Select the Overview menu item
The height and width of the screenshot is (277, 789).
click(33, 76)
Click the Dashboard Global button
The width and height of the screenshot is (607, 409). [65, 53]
============
Activity
Transcribe the material so that every line matches the original exactly.

Result for this exercise
Select the Overview menu item
The height and width of the screenshot is (277, 789).
click(33, 76)
Click the Dashboard Global button
The width and height of the screenshot is (607, 409). [65, 53]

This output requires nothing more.